Saat ini, lebih dari 60 persen produksi gas Indonesia digunakan untuk memenuhi kebutuhan dalam negeri. Dalam Rencana Umum Energi Nasional, gas bumi ditargetkan mencapai porsi 24 persen dalam bauran energi nasional tahun 2050. Cadangan gas bumi yang ada di tanah air, menjadi salah satu faktor penentu target tersebut.
Jadi benchmark
Pasar energi terbesar terbesar di Asia Tenggara ada di Indonesia, dan masih akan terus berkembang, karena negeri ini memiliki basis yang kuat.
Sumber daya alam yang dimiliki Indonesia luar biasa besar dan relatif murah. Selain gas bumi, ada geotermal (panas bumi), nature based solution (seperti Matahari, air, dan angin), termasuk nikel.
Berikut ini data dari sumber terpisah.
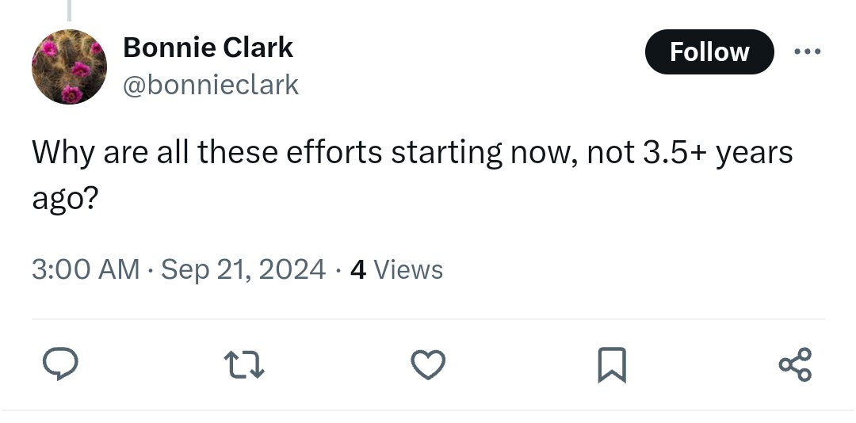Viewport: 856px width, 423px height.
Task: Visit the @bonnieclark handle link
Action: pos(211,85)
Di panggung dunia, akan tiba waktunya bagi Indonesia untuk dipandang sebagai benchmark transisi menuju energi bersih dan berkelanjutan, dan untuk saat ini sudah dimulai pada level kawasan (Asia Tenggara).
Maka menjadi momentum bagi negara-negara Asia Tenggara untuk memenuhi aspirasi rakyatnya dalam memperoleh energi yang lebih bersih di masa depan.
Salah satu langkah bisa diambil para penentu kebijakan, utamanya oleh pemerintahan Indonesia yang akan datang, adalah optimalisasi penggunaan gas bumi.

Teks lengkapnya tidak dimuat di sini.